### [What is being asked]
Please return the lines below verbatim, from the line that contains "Where should I click to: Click" through the line that contains "Action: tap(149, 294)", both included, and nothing else.

### [Extracted entries]
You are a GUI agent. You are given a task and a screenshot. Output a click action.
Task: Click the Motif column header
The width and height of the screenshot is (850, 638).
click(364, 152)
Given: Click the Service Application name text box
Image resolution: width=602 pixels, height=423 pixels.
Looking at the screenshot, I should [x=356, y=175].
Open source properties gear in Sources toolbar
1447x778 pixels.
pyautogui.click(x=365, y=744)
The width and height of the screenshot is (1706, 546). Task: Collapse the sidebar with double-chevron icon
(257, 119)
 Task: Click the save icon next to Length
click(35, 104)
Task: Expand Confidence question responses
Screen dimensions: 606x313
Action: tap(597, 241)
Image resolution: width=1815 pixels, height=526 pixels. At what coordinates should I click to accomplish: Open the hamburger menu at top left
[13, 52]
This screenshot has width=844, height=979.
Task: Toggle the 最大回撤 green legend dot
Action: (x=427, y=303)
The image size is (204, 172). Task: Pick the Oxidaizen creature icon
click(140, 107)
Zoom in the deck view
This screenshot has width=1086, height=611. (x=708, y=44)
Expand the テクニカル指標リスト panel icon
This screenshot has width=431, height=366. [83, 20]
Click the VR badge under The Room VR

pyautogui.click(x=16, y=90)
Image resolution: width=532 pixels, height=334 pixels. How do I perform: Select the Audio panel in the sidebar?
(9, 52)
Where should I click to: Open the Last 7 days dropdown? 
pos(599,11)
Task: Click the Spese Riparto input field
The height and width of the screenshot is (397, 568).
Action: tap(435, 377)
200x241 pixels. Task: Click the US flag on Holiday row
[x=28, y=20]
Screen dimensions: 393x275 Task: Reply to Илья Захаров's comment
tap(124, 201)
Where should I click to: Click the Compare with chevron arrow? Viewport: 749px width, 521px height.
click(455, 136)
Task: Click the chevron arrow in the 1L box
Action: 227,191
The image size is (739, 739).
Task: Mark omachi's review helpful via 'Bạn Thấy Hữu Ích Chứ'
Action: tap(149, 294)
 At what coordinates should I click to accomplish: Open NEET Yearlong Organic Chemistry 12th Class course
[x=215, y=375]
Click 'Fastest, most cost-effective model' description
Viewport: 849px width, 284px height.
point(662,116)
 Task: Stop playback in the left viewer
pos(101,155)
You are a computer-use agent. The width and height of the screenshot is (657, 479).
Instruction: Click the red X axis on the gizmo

### [Result for this task]
Where should I click to: Click the Compare with chevron arrow? Viewport: 749px width, 521px height.
click(455, 136)
Task: Click the chevron arrow in the 1L box
Action: 227,191
The image size is (739, 739).
Task: Mark omachi's review helpful via 'Bạn Thấy Hữu Ích Chứ'
Action: tap(149, 294)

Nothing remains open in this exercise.